Mike Haberman | ,| By
In the online publication SiliconRepublic, I read an interview with Ali Rayl, the global head of customer experience for Slack, the global online messaging system. Although the article was interesting, what really caught my eye was the quote in the title. It read “Designing the future workplace is a big responsibility.” Author John Kennedy did a great job getting Ms. Rayl to discuss her background and how she became the global head of customer experience, but that quote jumped out at me and I thought, “that applies to HR today.”
No Longer Letting Things Happen
For most of my career in HR, the major complaint was “We have no opportunity to be proactive, we are always reacting to what happened yesterday.” Although we have made great strides in being strategic partners and contributors, for many practitioners, the day-to-day work they do is still focused on being reactive. Unfortunately, that is no longer going to be sufficient for the future, even for the small company. The HR department of one needs to be as active in helping design their future workplace as does the CHRO for a large enterprise.
What Is Required
In the HR material for both certifications, we study environmental scanning. The current acronym used is PESTLE, which stands for:
There are multiple acronyms, as I mention in Four Ways to do Environmental Scanning. These include DEGEST (Demography, Economy, Government, Environmental, Society, Technology) and the Four Factors of Resources, Technology, Demographics, and Governance. The older version of PESTLE was STEEPLE. That is the one I use, it is just easier to remember. The important issue is what things are looked at in the analysis.
Not Just a Broad Stroke
If you are trying to plan for your workplace you have to do more than just look at general trends. Millennials in the workforce is not a trend, it is a reality. What types of workers do you want? What backgrounds work best? Where do you find them? What appeals to them socially? Financially?

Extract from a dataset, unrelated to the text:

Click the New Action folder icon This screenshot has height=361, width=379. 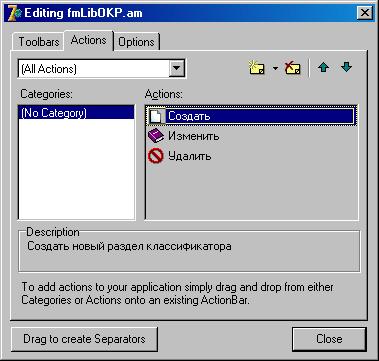[257, 68]
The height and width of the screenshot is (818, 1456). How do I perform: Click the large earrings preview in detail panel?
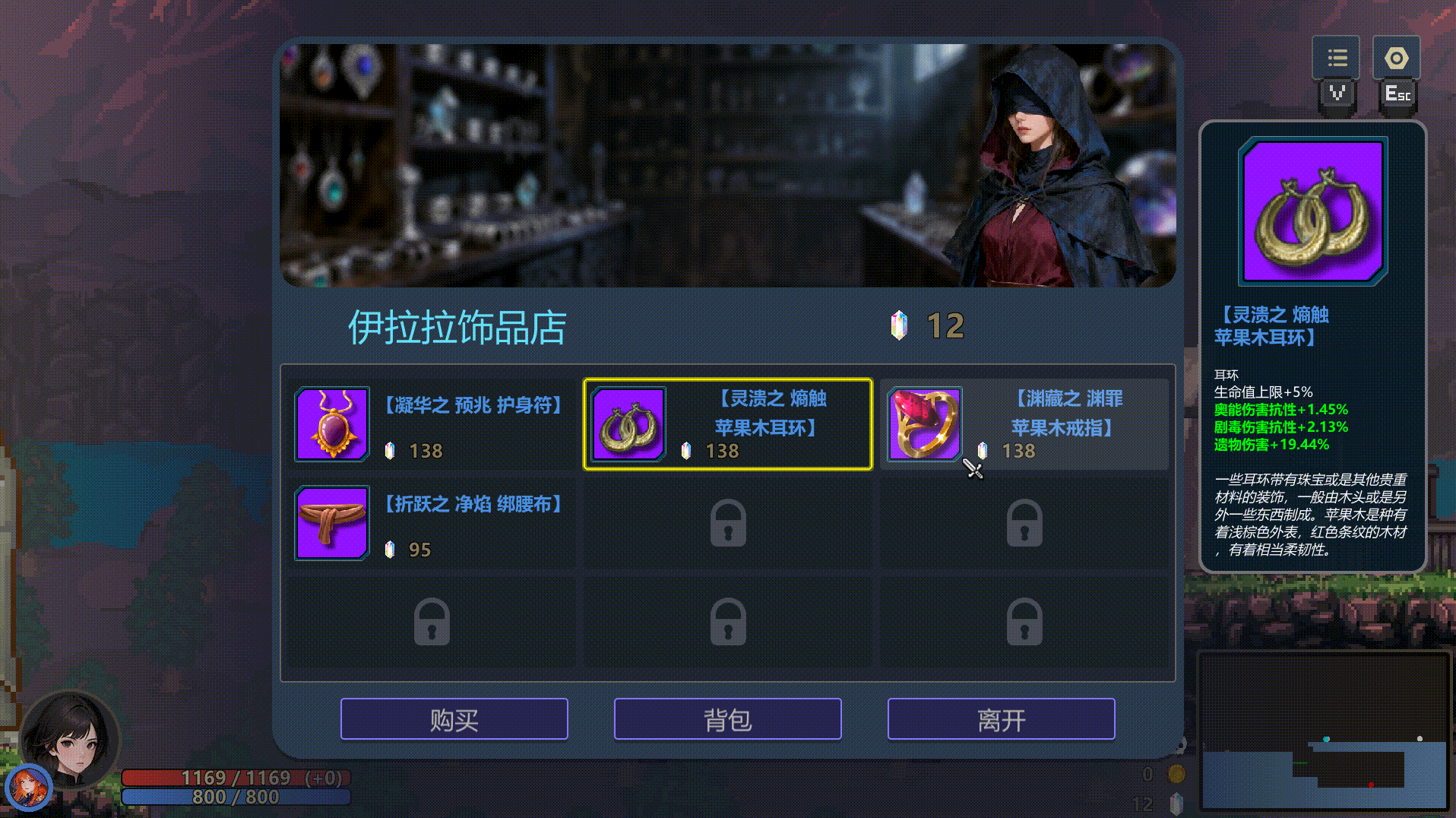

What kinds of education do workers in your company need? Are you willing to accept non-traditional educational routes? Are you willing to provide training?
What is happening technology-wise in your industry? What retraining will be needed? Which jobs will be lost? Which will be transformed?
What about the economics of your area/industry? Going to potentially lose workers to the new company in town? What needs to be done to avoid that?
No Longer Just Day-To-Day
These are just some of the questions that HR needs to be asking. Everyone can play a part. You can divide and conquer by assigning some responsibility to “be futuristic” to everyone in the department. Playing catch to yesterday is no longer going to be sufficient. You need to sit down with the CEO and have that “strategic” talk and explain your perception of your role in HR. Bargain for some additional resources by explaining how important it is to the company’s competitive stance. Regardless of whether you are successful in getting help or not, working on this will help you improve your position in the company and make you more competitive in the marketplace.
Give it a try.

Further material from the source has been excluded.